DOCUMENT SECTION:

#####

Over the past couple of days I have been on the phone with a person from CBC Radio Canada (the French CBC) discussing a story they want to shoot.  The weird part of it is that it is our family they want to film.  There is some documentary type film in process on families who adopt internationally. 

Only a month to clean the house! 

Worst of all – only a month to train the kids I’ve raised fairly normally I think to start to behave like some ideal family that deserves to adopt children should. 

They want to film us doing some sort of family activity together.  Hmmm – most of what we do together is eat – sometimes all at the same table and at the same time.  The other activity we do is drive around in the car between their activities.  Not much exciting to film there I don’t think. 

Since they want to film on a Sunday the other activity we do together is go to church and usually eat a big meal together after.  I don’t know if the meal is so much for family togetherness as it is a convienience for me.  I figure if I’ve made one big meal they can fend for themsleves for supper while I go out!

#####

DATASET:
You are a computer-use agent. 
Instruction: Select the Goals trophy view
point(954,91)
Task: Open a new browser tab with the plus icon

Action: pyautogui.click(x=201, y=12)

#####

WORK INSTRUCTION 1: In the blog post about the family being filmed, which broadcaster wants to shoot the story?
WORK INSTRUCTION 2: List every activity that the blog post about the family being filmed says the family does together.
WORK INSTRUCTION 3: Continue the blog post about the family being filmed, starting after its last sentence.

RESPONSE 1: CBC Radio Canada, the French CBC.

RESPONSE 2:
- Eating, sometimes all at the same table and at the same time
- Driving around in the car between the kids' activities
- Going to church
- Eating a big meal together after church

RESPONSE 3:
So today the contact person called me again and asked if they could film us all sitting together in church.  Oh sure – now that is what we normally do for sure.  I wonder what I will have to bribe the girls with to sit with their brothers and father rather than with their friends. 

I hope this doesn’t disrupt the service too much.  Maybe they will realize how dull a family we are and this will never make it into the documentary.

Funny how the French stations have picked up our story.  I never think of ourselves as being an exceptional kind of family.  In fact we can be downright embarassing to be a part of at times – I’m sure the kids would agree with me on this!!